A neighbor, Marc Auerbach, whose Malone Street property abuts Mr. Mayorga’s, has made repeated complaints to the town for over a year about the noise, in the process providing the town with pages of dates and times of rooster crows. (Two other nearby neighbors, one who has six ducks, have never lodged a complaint.)

“The very first rooster crows of the day at or around 4:45 a.m. would wake up me and my children and ruin our sleep,” Mr. Auerbach wrote in a notarized statement to Animal Control on Oct. 18, 2023. “I and my family simply want to enjoy our life and our property in a peaceful and harmonious manner, and I want to know that if I choose to offer a lease to a rental tenant for financial reasons then that tenant will not terminate such a lease solely because of a nuisance-causing rooster next door.”

The Mayorgas have lived in their house since 2001, when it was built. Mr. Auerbach purchased his house in November 2021, and offers it for rent on VRBO. It’s advertised as sleeping 10.

The rooster episode tells a story of how difficult it can be to get the town to enforce the code, but also the static that can arise between people renting their houses to short-term visitors and neighbors who live here full time, roosters and all.

Ana Nunez, Mr. Mayorga’s daughter, said there have been pool parties at Mr. Auerbach’s house until 4 a.m. but that her parents “are not the kind of people who would complain about such a thing.” Mr. Auerbach could not be reached for comment.

In his notarized statement last fall, Mr. Auerbach said he was told by Mr. Mayorga in February 2023 that the rooster would be gone by Memorial Day 2023, and when it wasn’t, he called him on the broken promise and their relations soured. Soured to the point that Mr. Auerbach sent his neighbor a threatening letter, purportedly from a lawyer.

“He is nowhere to be found as an admitted attorney in New York nor does he have a valid office address or phone number as improperly included in the letterhead,” Claudia Batarseh, an attorney hired by Mr. Mayorga, wrote to Jacob Turner, a town attorney. “It is my belief this is a made-up letter which, as you know, is a crime.”

After receiving the letter, the Mayorgas called the police. “Complainant states that Auerbach has yelled at her through her fence and at her front door about the noise from the rooster and has given her fake documents claiming to be from his attorney. Auerbach has agreed to refrain from all direct contact with the complainant,” wrote Andrew Nimmo, an East Hampton Town police officer.

“We went through our usual investigative steps,” said Mr. Cooper. A town attorney told Mr. Cooper he had enough evidence to open a town code charge. “I spoke with the complainant, and he elaborated how the rooster is an inconvenience and a quality-of-life issue for him. It took months of investigation.”

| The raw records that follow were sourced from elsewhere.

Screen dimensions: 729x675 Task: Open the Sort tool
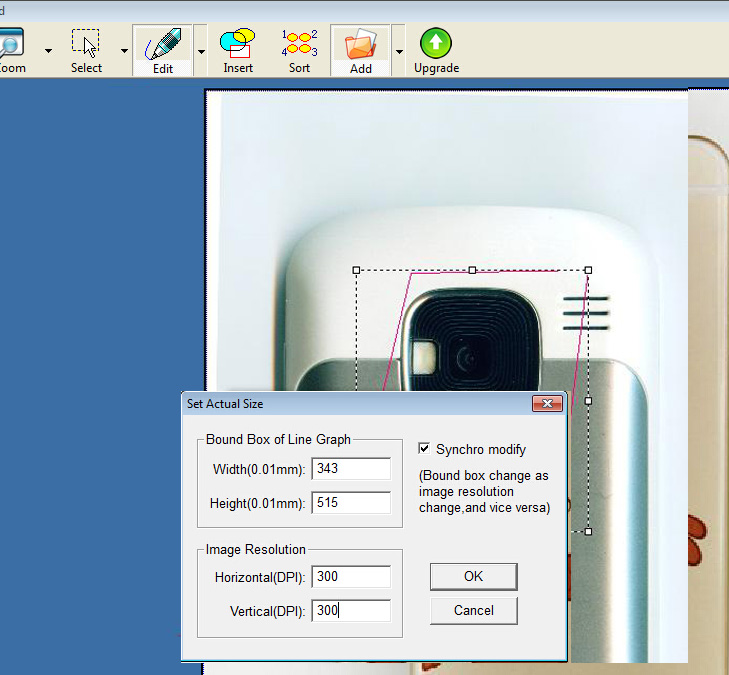pyautogui.click(x=300, y=45)
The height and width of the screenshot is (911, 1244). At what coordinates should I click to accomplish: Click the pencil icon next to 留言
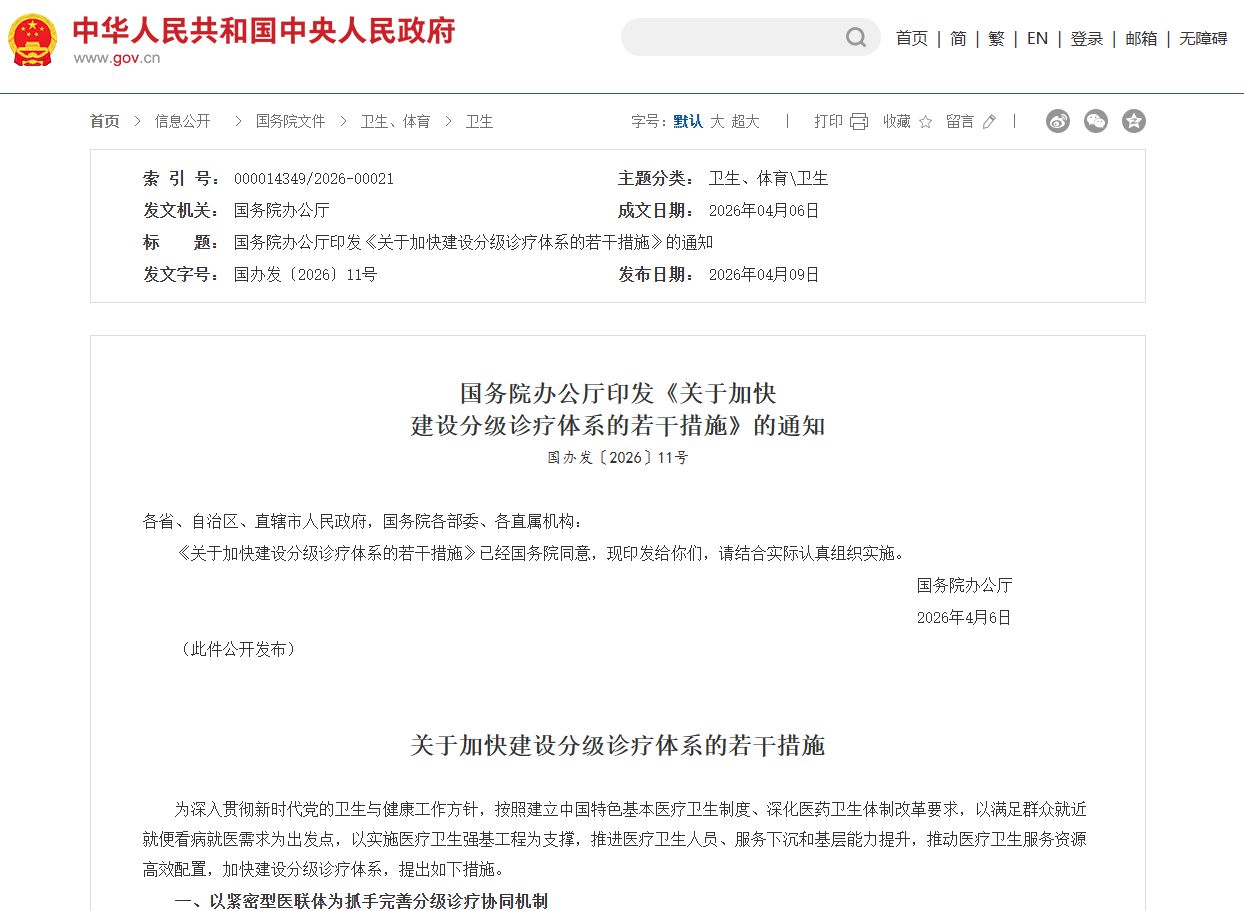tap(988, 121)
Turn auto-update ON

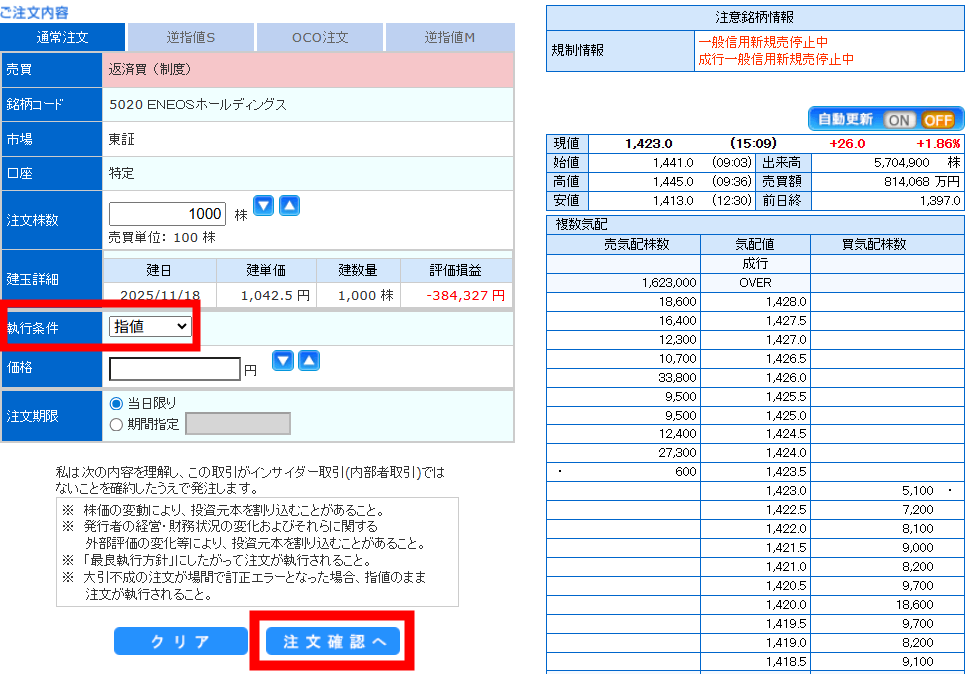900,120
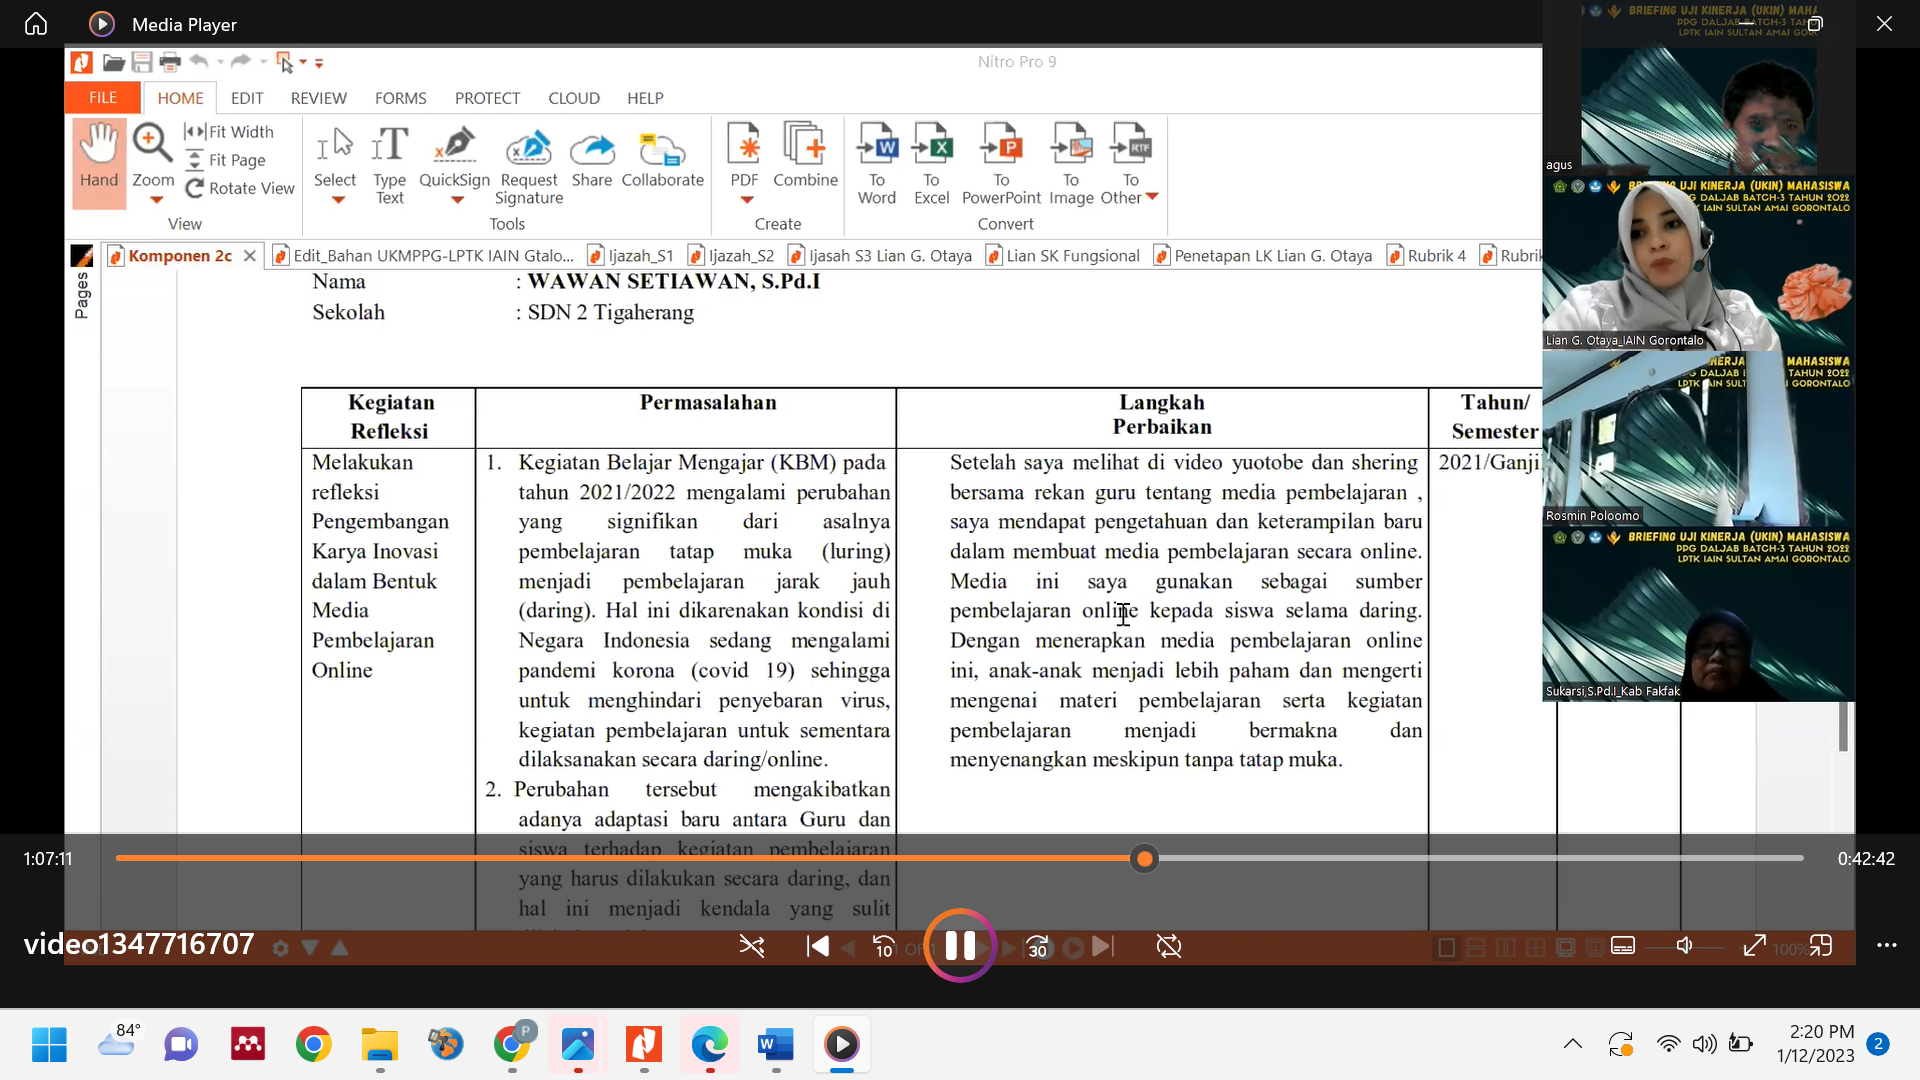
Task: Go to Media Player home
Action: (x=36, y=24)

“The town always tries to be reasonable. We’re always looking for compliance before punishment,” said Robert Connelly, the town attorney. The maximum fine Mr. Mayorga could receive for the rooster noise is $1,000. “I don’t know if an offer was made in this case, I’m assuming one was. But if the defendant isn’t willing to bargain, we’re left with no choice but to try it. Since I’ve been here none have gone to trial.”

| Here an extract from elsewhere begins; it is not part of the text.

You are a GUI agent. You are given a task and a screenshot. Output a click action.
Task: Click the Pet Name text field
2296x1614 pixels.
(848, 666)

Last June, Mr. Auerbach wrote to Heather Miller, an animal control officer. “I can only hope that as they amass citations/violations they might just work out that there is a simple fix — remove the damn rooster from the property.”

The Mayorgas claim they have taken steps to try and appease Mr. Auerbach, but to no avail. They built a shed over their chicken coop and enclosed its walls. “We are proposing that Mr. Mayorga will take the rooster indoors from the hours of 8 p.m. until 6 a.m. every day to avoid any alleged noise which is in violation of the ordinance 185-1 and outside the hours of the agricultural exception in exchange for a dismissal of these charges,” wrote Ms. Batarseh.

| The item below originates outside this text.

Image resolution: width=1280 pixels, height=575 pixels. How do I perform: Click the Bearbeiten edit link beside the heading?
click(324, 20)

But Mr. Turner, a town attorney, didn’t like the deal. “Any arrangement would be done within a plea to a charge and a conditional discharge regarding the defendant not allowing noise from the rooster.”

Ms. Batarseh said they’d file to dismiss the case. “I do not want to subject the client to a conditional discharge based on the behavior of the complainant.” The case was set to go to trial on Tuesday, but was postponed to April 30.